By Euro Weekly News Media • Published: 31 Oct 2012 • 23:00
SOME Spaniards will go away today because All Saints’ Day, a national holiday, falls on a Thursday, providing a long weekend.
But however many escape to the coast or the country, still more are planning a trip to the cemetery. Few interred there will have been saints, but on All Saints’ Day flowers are taken to loved ones’ graves. Or, since this is Spain, to their cemetery niches. Families have been doing this since Saint Odilo of Cluny designated November 1as a day of prayer for the dead in 980. It was already a pagan festival and remains one, thanks to Halloween (All Hallows Eve).
Halloween now has been enthusiastically adopted by the Spanish, especially children, but the visit to the cemetery remains more important. The mini-break may beckon more people than before, and cemeteries are increasingly visited during the preceding days, but they are unfailingly visited and never later than November 1.

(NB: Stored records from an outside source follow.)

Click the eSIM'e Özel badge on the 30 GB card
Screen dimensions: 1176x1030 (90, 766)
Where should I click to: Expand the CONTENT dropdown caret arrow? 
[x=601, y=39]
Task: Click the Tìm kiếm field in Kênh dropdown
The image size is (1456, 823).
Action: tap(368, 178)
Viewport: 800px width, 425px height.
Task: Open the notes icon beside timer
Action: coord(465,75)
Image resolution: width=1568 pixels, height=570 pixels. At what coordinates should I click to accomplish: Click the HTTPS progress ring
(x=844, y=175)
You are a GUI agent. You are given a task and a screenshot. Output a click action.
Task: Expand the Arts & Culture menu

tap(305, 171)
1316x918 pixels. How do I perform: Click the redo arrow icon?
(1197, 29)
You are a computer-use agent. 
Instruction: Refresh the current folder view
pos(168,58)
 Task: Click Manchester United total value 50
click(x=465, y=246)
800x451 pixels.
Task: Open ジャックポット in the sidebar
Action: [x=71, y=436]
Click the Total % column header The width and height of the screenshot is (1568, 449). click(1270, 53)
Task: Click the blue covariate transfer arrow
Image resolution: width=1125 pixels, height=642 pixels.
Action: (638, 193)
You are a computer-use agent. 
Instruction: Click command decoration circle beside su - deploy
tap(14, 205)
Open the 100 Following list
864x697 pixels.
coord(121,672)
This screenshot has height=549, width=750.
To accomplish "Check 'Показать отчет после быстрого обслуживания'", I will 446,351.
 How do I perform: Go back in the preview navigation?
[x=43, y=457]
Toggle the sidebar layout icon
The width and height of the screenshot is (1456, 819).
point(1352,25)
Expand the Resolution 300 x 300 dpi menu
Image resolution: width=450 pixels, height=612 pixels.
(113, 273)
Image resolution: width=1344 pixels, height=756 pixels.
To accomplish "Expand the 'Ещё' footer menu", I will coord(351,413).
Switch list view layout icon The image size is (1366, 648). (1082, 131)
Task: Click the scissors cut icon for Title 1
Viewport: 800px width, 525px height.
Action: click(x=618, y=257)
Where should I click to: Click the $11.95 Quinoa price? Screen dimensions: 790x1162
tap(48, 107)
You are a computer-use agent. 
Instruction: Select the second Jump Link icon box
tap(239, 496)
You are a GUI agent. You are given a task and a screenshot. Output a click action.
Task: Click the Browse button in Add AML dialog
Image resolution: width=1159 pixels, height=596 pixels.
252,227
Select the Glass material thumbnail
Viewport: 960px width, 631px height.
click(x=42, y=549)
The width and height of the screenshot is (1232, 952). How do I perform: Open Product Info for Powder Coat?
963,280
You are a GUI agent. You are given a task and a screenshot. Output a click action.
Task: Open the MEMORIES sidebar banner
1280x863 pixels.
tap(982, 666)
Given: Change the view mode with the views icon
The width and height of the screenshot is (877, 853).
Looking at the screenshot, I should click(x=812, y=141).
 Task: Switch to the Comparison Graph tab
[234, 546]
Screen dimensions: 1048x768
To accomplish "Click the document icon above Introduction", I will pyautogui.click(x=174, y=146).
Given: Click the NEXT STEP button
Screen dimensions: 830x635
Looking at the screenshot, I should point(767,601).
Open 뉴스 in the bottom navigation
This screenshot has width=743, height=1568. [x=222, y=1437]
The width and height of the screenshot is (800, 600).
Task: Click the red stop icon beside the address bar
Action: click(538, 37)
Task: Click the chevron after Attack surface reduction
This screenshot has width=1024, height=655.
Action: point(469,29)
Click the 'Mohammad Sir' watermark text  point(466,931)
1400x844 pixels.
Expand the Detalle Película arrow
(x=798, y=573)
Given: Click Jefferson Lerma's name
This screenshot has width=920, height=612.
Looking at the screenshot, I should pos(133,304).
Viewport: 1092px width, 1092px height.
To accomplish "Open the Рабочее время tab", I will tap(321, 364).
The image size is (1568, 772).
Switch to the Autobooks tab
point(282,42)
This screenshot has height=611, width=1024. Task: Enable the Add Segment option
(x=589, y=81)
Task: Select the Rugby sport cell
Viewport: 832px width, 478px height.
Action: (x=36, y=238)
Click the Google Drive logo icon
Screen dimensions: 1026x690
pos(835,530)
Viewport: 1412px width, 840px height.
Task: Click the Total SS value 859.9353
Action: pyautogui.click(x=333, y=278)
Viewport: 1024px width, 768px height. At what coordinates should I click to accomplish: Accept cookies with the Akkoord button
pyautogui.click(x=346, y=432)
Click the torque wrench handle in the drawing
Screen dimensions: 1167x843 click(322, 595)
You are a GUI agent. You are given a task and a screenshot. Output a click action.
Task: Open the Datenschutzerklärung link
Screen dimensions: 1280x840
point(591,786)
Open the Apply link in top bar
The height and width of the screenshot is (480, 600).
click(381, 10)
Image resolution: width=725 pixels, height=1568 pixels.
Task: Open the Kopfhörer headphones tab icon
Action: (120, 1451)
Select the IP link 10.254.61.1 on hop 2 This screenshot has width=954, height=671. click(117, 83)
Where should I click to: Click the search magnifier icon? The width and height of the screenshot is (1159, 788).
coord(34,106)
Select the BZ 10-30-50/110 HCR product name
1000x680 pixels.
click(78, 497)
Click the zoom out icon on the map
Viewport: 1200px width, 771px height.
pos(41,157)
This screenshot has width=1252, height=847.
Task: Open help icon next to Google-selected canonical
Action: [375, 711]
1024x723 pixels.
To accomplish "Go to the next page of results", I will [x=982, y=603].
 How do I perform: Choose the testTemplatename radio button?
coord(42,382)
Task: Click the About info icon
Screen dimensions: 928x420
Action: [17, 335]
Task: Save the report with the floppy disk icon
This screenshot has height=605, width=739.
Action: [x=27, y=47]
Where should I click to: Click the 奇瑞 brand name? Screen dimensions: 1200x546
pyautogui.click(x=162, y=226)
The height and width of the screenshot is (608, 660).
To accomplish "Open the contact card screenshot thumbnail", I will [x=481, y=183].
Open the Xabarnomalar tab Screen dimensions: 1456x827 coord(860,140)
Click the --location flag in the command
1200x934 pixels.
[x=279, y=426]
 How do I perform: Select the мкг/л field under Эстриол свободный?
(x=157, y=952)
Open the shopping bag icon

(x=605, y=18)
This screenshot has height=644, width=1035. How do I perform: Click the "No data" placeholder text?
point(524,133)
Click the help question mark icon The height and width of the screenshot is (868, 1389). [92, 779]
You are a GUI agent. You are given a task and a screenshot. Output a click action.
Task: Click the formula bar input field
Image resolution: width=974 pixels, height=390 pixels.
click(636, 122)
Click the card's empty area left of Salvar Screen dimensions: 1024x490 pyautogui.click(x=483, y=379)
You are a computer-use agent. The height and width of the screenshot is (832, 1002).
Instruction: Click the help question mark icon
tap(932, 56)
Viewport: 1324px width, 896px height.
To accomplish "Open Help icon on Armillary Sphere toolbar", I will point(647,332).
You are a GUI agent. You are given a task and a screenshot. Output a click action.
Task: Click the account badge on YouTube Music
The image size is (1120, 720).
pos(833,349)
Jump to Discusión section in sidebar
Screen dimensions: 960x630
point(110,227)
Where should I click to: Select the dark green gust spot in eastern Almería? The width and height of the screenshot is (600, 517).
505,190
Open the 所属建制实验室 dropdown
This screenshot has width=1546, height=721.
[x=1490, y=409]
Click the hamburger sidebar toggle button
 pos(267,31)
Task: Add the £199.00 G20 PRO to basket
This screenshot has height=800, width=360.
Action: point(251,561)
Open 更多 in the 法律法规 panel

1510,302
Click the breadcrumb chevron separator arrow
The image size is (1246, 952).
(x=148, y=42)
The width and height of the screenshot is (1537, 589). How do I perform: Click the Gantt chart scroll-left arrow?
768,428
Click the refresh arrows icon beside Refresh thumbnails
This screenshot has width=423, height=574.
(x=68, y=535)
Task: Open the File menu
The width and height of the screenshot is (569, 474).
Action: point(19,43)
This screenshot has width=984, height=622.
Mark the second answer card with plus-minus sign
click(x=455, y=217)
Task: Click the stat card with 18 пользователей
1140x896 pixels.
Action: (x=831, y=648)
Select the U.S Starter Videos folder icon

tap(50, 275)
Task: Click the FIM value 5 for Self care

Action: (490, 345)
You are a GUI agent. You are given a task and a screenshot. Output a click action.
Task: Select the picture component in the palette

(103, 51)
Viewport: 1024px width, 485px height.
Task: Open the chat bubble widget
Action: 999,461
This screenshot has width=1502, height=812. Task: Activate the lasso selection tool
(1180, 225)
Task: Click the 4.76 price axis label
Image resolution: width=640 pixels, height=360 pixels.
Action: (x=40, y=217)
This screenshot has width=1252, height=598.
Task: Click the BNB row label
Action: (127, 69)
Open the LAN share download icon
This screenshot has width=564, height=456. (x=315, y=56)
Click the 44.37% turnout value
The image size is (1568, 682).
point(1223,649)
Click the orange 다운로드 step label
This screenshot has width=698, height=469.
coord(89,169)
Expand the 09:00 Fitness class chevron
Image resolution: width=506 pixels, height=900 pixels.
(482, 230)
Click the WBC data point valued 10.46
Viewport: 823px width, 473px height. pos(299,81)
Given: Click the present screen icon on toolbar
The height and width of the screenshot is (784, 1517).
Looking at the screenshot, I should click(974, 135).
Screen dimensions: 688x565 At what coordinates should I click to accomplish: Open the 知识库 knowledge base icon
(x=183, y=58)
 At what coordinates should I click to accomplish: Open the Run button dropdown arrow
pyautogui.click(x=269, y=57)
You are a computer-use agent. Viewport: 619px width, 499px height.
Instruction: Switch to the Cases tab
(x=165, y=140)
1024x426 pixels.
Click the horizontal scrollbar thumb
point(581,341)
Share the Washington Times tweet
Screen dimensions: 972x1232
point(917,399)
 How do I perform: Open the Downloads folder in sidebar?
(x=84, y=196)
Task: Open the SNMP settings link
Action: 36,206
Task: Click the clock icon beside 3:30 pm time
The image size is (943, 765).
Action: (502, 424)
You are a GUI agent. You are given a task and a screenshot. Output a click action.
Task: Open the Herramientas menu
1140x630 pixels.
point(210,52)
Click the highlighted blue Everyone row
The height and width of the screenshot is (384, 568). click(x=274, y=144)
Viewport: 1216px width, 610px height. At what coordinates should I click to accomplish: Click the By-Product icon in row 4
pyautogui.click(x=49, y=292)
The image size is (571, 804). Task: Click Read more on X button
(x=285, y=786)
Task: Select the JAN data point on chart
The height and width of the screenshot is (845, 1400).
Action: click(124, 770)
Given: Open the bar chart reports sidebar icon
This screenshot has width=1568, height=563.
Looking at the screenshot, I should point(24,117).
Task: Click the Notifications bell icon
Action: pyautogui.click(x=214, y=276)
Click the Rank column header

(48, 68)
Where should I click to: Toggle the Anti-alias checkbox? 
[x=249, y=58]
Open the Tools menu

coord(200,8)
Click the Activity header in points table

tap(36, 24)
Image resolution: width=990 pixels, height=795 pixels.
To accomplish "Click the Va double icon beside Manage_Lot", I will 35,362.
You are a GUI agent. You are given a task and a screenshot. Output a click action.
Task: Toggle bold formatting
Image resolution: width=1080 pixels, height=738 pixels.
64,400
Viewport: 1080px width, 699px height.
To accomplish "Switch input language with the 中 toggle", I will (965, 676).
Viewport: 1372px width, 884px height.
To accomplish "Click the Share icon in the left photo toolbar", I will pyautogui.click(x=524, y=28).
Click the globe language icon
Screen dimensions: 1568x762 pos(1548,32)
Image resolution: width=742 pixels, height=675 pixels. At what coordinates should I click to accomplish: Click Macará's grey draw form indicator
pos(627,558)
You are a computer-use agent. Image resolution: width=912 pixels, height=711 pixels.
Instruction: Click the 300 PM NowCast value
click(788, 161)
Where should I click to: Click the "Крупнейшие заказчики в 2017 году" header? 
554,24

Special buses are put on to prevent traffic jams and florists expect to make 25 per cent of their annual sales in the days before November 1. Todos los Santos is the reason why big fat votive candles are on sale in every supermarket, to be lit in memory of the dead. Baker’s shops bring out their November 1 specialities and although every region has its own, Huesos de Santo or Saints’ Bones cross most boundaries. Little marzipan rolls with a gooey centre, they date from the Middle Ages when each one was eaten was supposedly a soul saved. Just what Saint Odilo had in mind so long ago.